Structural and Dynamic Requirements for Optimal Activity of the Essential Bacterial Enzyme Dihydrodipicolinate Synthase

Abstract

Dihydrodipicolinate synthase (DHDPS) is an essential enzyme involved in the lysine biosynthesis pathway. DHDPS from E. coli is a homotetramer consisting of a ‘dimer of dimers’, with the catalytic residues found at the tight-dimer interface. Crystallographic and biophysical evidence suggest that the dimers associate to stabilise the active site configuration, and mutation of a central dimer-dimer interface residue destabilises the tetramer, thus increasing the flexibility and reducing catalytic efficiency and substrate specificity. This has led to the hypothesis that the tetramer evolved to optimise the dynamics within the tight-dimer. In order to gain insights into DHDPS flexibility and its relationship to quaternary structure and function, we performed comparative Molecular Dynamics simulation studies of native tetrameric and dimeric forms of DHDPS from E. coli and also the native dimeric form from methicillin-resistant Staphylococcus aureus (MRSA). These reveal a striking contrast between the dynamics of tetrameric and dimeric forms. Whereas the E. coli DHDPS tetramer is relatively rigid, both the E. coli and MRSA DHDPS dimers display high flexibility, resulting in monomer reorientation within the dimer and increased flexibility at the tight-dimer interface.

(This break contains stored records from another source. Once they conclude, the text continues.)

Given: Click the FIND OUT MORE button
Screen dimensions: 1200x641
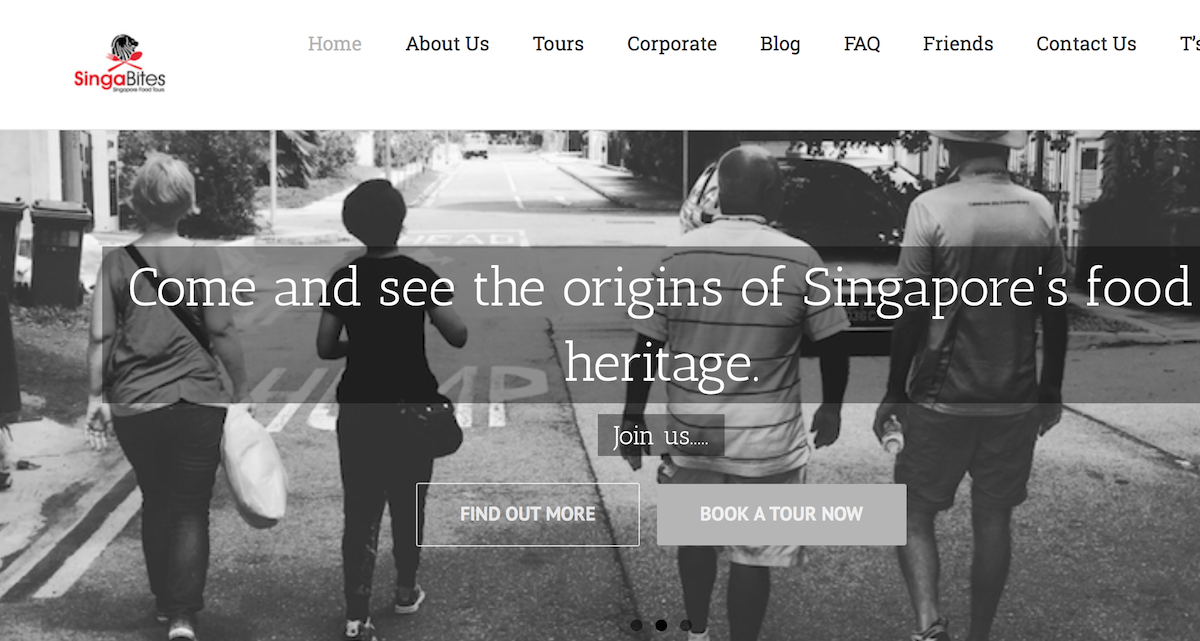Looking at the screenshot, I should coord(528,514).

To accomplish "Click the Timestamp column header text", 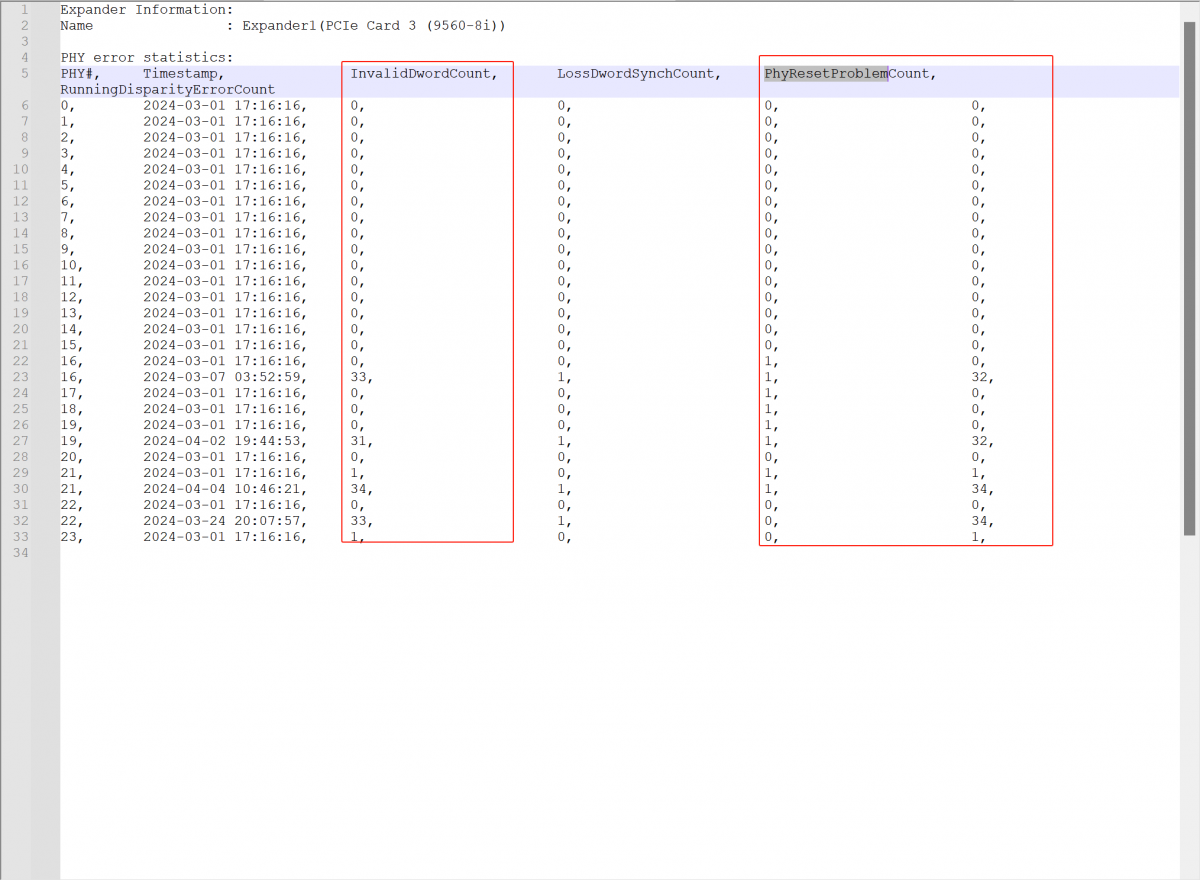I will [183, 74].
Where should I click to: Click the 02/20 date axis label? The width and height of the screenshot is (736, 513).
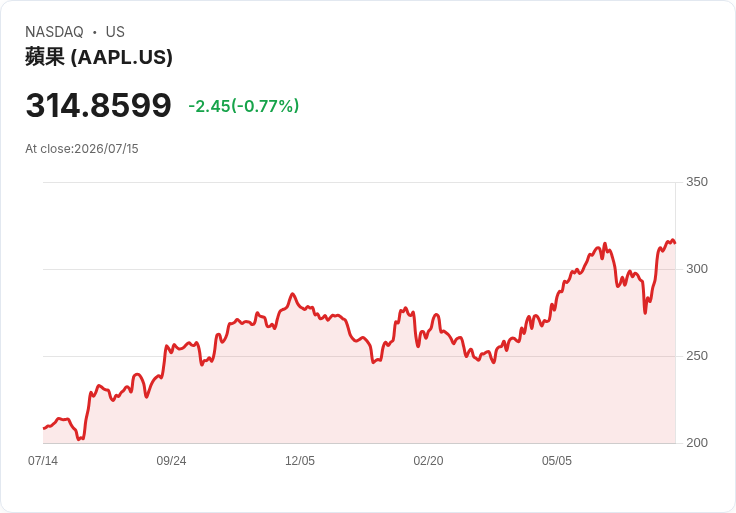(428, 461)
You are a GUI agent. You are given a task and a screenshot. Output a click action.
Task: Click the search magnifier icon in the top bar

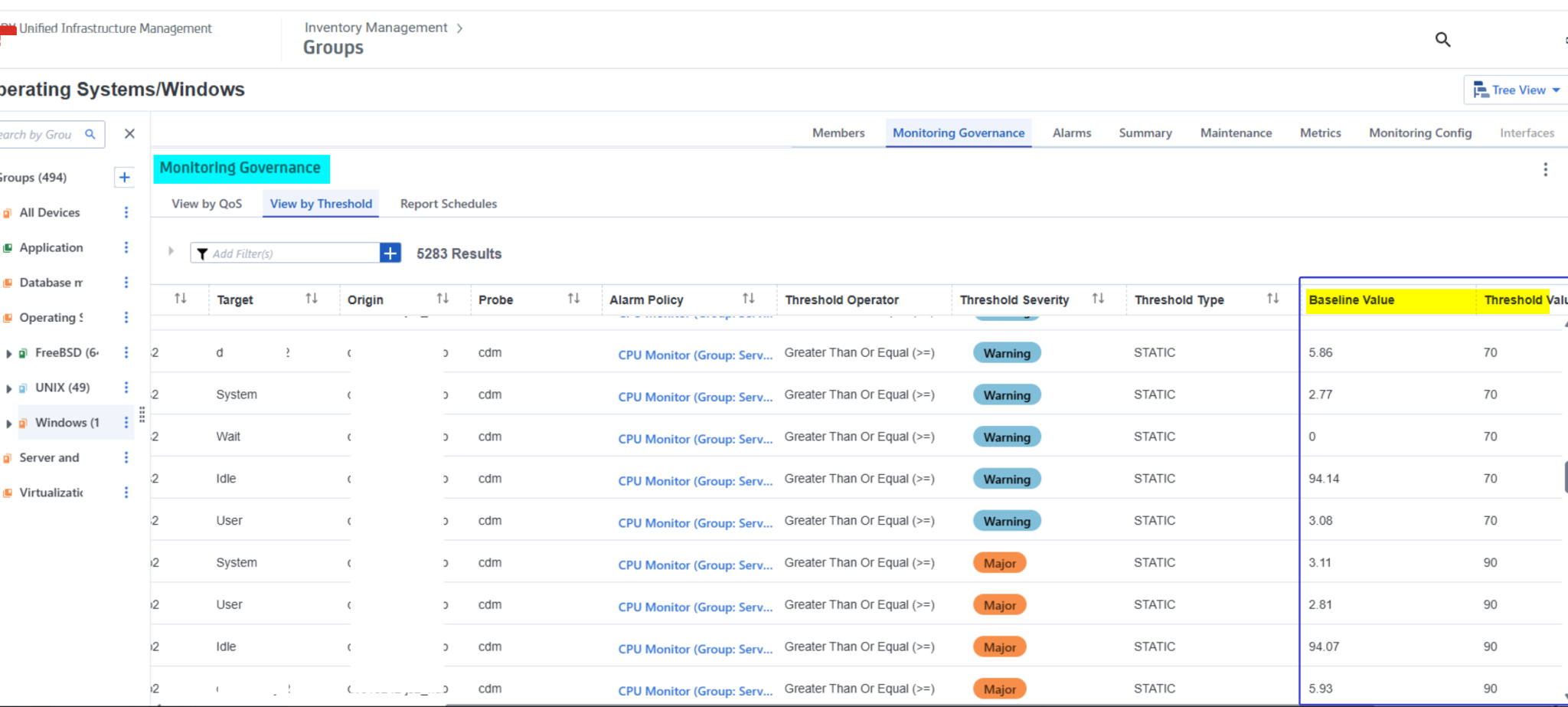(x=1442, y=39)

The mutant E. coli DHDPS dimer exhibits disorder within its active site with deformation of critical catalytic residues and removal of key hydrogen bonds that render it inactive, whereas the similarly flexible MRSA DHDPS dimer maintains its catalytic geometry and is thus fully functional. Our data support the hypothesis that in both bacterial species optimal activity is achieved by fine tuning protein dynamics in different ways: E. coli DHDPS buttresses together two dimers, whereas MRSA dampens the motion using an extended tight-dimer interface.